WhatsApp sedang menguji Scam Alert, fitur AI yang dapat memperingatkan pengguna ketika sebuah pesan diduga mengandung unsur penipuan. Poin utamanya, pemeriksaan dilakukan langsung di perangkat sehingga isi percakapan tidak dikirim ke WhatsApp atau Meta.
Perlindungan ini dirancang sebagai pilihan tambahan bagi pengguna, bukan sistem yang mengambil alih percakapan. Saat peringatan muncul, penerima pesan tetap memegang keputusan untuk melanjutkan chat, memblokir nomor, atau membuat laporan.

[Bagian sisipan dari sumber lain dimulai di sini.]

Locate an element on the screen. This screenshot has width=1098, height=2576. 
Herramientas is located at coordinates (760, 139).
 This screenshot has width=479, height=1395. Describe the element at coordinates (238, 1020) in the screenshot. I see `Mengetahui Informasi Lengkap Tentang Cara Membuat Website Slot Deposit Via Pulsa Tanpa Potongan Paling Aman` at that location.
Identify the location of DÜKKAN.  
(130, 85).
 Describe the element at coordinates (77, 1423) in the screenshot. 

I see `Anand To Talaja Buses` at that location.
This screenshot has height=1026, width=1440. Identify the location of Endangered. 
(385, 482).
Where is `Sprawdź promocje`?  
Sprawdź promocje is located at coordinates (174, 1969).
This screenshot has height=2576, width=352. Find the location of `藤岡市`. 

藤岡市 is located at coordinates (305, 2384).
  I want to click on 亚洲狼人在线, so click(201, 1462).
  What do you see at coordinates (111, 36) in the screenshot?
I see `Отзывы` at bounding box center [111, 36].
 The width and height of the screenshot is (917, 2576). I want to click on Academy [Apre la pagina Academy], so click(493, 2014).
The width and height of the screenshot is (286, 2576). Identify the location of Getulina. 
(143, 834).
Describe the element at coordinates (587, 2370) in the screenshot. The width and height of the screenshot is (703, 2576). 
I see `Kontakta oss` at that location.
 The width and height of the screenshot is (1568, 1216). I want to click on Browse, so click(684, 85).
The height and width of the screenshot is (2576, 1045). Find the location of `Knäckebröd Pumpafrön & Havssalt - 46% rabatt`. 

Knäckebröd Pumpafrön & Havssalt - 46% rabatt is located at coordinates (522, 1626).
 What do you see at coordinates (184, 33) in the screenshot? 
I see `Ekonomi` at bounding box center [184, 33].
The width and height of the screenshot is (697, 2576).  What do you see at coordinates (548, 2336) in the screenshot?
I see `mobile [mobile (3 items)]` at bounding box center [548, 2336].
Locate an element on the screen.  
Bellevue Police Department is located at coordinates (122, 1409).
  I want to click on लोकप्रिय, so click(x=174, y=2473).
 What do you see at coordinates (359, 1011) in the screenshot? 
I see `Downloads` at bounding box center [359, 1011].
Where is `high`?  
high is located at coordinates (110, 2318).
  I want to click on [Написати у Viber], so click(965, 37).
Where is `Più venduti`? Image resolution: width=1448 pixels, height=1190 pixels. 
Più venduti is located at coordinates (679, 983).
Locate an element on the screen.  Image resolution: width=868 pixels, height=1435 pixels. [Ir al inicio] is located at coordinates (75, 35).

Pesan Tetap Diproses Secara Lokal
Scam Alert memakai model pembelajaran mesin yang bekerja secara lokal di perangkat pengguna. Model tersebut mencari pola mencurigakan dalam pesan tanpa memindahkan konten chat ke sistem klasifikasi terpusat.
WhatsApp menegaskan mekanisme ini tidak mengubah prinsip enkripsi end-to-end yang digunakan pada layanannya. Dalam pernyataan resmi yang dikutip inet.detik.com, WhatsApp menyatakan, “Tidak ada konten pesan yang meninggalkan perangkat untuk klasifikasi atau dilaporkan secara otomatis ke WhatsApp, Meta, atau siapa pun.”
Peringatan hanya tampil pada ruang chat yang berkaitan dan hanya dapat dilihat oleh penerima pesan. Pengirim maupun pihak lain tidak memperoleh pemberitahuan bahwa percakapannya sedang ditandai oleh sistem.
| Situasi | Respons Scam Alert | Pilihan Pengguna |
|---|---|---|
| Pesan diduga penipuan | Peringatan muncul di dalam chat | Memblokir, melaporkan, atau melanjutkan percakapan |
| Peringatan dianggap keliru | Chat dapat ditandai sebagai terpercaya | Peringatan dihapus |
| Chat dipercaya pengguna | Lima pesan terakhir dapat dibagikan | Membantu meningkatkan ketepatan Scam Alert |
Keputusan Tetap Ada pada Pengguna
Fitur ini tidak secara otomatis memblokir nomor yang dianggap mencurigakan atau menghentikan percakapan. Pendekatan tersebut memberi ruang bagi pengguna untuk menilai konteks pesan, terutama bila pengirim merupakan kontak yang telah dikenal.
WhatsApp juga menyediakan opsi untuk menandai sebuah percakapan sebagai terpercaya bila peringatannya dinilai tidak tepat. Setelah ditandai, peringatan akan dihapus dan chat tersebut tidak lagi diberi tanda oleh Scam Alert.
Pengguna yang memilih status terpercaya dapat secara sukarela membagikan lima pesan terakhir yang diterimanya kepada WhatsApp. Opsi ini bersifat opt-in dan dimaksudkan untuk membantu model mengenali pola penipuan dengan lebih akurat.
Menambah Lapisan di Tengah Modus yang Berkembang
Penipuan di layanan percakapan terus berubah, dari peniruan identitas hingga pesan yang memanfaatkan konten buatan AI agar tampak meyakinkan. Scam Alert diposisikan sebagai lapisan peringatan tambahan agar pengguna dapat mengenali risiko sebelum mengambil tindakan.
Skala ancamannya menjadi perhatian karena WhatsApp memiliki lebih dari 3 miliar pengguna. Modus yang beredar dapat mencakup permintaan transfer uang sampai skema pig butchering yang membangun kepercayaan korban sebelum melakukan penipuan.
Federal Trade Commission melaporkan kerugian korban penipuan melalui WhatsApp mencapai USD 425 juta sepanjang 2025. Angka tersebut menunjukkan pentingnya langkah verifikasi, termasuk memeriksa identitas pengirim dan alasan di balik setiap permintaan.
Scam Alert masih berada dalam tahap beta terbatas di sejumlah negara sehingga belum tersedia bagi seluruh pengguna. Pengguna yang telah memperoleh akses dapat mengaktifkan atau mematikannya kapan saja melalui menu pengaturan.